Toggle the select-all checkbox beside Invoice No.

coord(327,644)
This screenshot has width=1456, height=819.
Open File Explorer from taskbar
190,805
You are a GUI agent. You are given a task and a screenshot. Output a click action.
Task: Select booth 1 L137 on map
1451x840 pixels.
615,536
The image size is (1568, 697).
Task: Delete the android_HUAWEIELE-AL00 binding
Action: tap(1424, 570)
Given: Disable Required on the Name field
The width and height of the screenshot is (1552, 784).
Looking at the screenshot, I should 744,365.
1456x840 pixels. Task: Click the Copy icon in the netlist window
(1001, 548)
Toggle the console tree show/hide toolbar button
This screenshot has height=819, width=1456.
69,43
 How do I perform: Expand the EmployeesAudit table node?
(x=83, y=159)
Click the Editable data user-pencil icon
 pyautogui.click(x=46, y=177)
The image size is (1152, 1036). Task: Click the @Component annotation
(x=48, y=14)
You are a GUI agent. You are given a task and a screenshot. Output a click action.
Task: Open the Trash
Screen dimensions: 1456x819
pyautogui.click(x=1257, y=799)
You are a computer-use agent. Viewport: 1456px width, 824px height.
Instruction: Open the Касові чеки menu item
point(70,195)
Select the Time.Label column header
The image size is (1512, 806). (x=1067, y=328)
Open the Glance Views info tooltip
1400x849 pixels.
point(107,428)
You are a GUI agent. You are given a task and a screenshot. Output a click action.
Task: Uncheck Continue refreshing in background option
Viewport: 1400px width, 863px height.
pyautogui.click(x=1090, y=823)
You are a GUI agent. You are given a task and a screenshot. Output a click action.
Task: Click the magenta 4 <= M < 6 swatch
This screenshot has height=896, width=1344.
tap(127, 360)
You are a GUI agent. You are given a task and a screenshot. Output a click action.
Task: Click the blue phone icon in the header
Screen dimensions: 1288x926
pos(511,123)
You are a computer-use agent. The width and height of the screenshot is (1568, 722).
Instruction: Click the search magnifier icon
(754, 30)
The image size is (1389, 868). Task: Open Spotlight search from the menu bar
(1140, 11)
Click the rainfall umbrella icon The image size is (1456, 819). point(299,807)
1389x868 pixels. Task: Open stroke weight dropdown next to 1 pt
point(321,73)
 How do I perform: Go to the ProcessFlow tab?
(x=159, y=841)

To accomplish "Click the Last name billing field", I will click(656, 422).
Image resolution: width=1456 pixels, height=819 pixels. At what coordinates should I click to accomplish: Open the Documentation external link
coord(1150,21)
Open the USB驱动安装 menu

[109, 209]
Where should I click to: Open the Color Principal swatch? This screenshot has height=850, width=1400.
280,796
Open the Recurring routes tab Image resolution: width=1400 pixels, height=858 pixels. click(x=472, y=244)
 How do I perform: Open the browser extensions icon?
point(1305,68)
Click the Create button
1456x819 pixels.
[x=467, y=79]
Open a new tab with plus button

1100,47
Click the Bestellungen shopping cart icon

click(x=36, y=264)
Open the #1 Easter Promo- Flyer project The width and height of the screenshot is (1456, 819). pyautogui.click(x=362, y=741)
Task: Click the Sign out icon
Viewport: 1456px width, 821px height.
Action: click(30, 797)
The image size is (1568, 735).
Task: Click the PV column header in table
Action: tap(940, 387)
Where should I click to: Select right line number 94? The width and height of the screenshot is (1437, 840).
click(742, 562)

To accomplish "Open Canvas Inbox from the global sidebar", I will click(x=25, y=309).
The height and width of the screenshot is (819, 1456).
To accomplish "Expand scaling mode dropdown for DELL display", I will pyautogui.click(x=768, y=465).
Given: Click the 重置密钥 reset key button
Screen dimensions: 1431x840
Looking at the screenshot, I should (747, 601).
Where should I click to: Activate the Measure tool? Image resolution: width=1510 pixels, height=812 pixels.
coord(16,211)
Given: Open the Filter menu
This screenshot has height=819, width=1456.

━━━━

WHAT TO DO: Write out the data exactly as it stands.

SOLUTION BELOW:
Toggle the select-all checkbox beside Invoice No.

coord(327,644)
This screenshot has width=1456, height=819.
Open File Explorer from taskbar
190,805
You are a GUI agent. You are given a task and a screenshot. Output a click action.
Task: Select booth 1 L137 on map
1451x840 pixels.
615,536
The image size is (1568, 697).
Task: Delete the android_HUAWEIELE-AL00 binding
Action: tap(1424, 570)
Given: Disable Required on the Name field
The width and height of the screenshot is (1552, 784).
Looking at the screenshot, I should 744,365.
1456x840 pixels. Task: Click the Copy icon in the netlist window
(1001, 548)
Toggle the console tree show/hide toolbar button
This screenshot has height=819, width=1456.
69,43
 How do I perform: Expand the EmployeesAudit table node?
(x=83, y=159)
Click the Editable data user-pencil icon
 pyautogui.click(x=46, y=177)
The image size is (1152, 1036). Task: Click the @Component annotation
(x=48, y=14)
You are a GUI agent. You are given a task and a screenshot. Output a click action.
Task: Open the Trash
Screen dimensions: 1456x819
pyautogui.click(x=1257, y=799)
You are a computer-use agent. Viewport: 1456px width, 824px height.
Instruction: Open the Касові чеки menu item
point(70,195)
Select the Time.Label column header
The image size is (1512, 806). (x=1067, y=328)
Open the Glance Views info tooltip
1400x849 pixels.
point(107,428)
You are a GUI agent. You are given a task and a screenshot. Output a click action.
Task: Uncheck Continue refreshing in background option
Viewport: 1400px width, 863px height.
pyautogui.click(x=1090, y=823)
You are a GUI agent. You are given a task and a screenshot. Output a click action.
Task: Click the magenta 4 <= M < 6 swatch
This screenshot has height=896, width=1344.
tap(127, 360)
You are a GUI agent. You are given a task and a screenshot. Output a click action.
Task: Click the blue phone icon in the header
Screen dimensions: 1288x926
pos(511,123)
You are a computer-use agent. The width and height of the screenshot is (1568, 722).
Instruction: Click the search magnifier icon
(754, 30)
The image size is (1389, 868). Task: Open Spotlight search from the menu bar
(1140, 11)
Click the rainfall umbrella icon The image size is (1456, 819). point(299,807)
1389x868 pixels. Task: Open stroke weight dropdown next to 1 pt
point(321,73)
 How do I perform: Go to the ProcessFlow tab?
(x=159, y=841)

To accomplish "Click the Last name billing field", I will click(656, 422).
Image resolution: width=1456 pixels, height=819 pixels. At what coordinates should I click to accomplish: Open the Documentation external link
coord(1150,21)
Open the USB驱动安装 menu

[109, 209]
Where should I click to: Open the Color Principal swatch? This screenshot has height=850, width=1400.
280,796
Open the Recurring routes tab Image resolution: width=1400 pixels, height=858 pixels. click(x=472, y=244)
 How do I perform: Open the browser extensions icon?
point(1305,68)
Click the Create button
1456x819 pixels.
[x=467, y=79]
Open a new tab with plus button

1100,47
Click the Bestellungen shopping cart icon

click(x=36, y=264)
Open the #1 Easter Promo- Flyer project The width and height of the screenshot is (1456, 819). pyautogui.click(x=362, y=741)
Task: Click the Sign out icon
Viewport: 1456px width, 821px height.
Action: click(30, 797)
The image size is (1568, 735).
Task: Click the PV column header in table
Action: tap(940, 387)
Where should I click to: Select right line number 94? The width and height of the screenshot is (1437, 840).
click(742, 562)

To accomplish "Open Canvas Inbox from the global sidebar", I will click(x=25, y=309).
The height and width of the screenshot is (819, 1456).
To accomplish "Expand scaling mode dropdown for DELL display", I will pyautogui.click(x=768, y=465).
Given: Click the 重置密钥 reset key button
Screen dimensions: 1431x840
Looking at the screenshot, I should (747, 601).
Where should I click to: Activate the Measure tool? Image resolution: width=1510 pixels, height=812 pixels.
coord(16,211)
Given: Open the Filter menu
This screenshot has height=819, width=1456.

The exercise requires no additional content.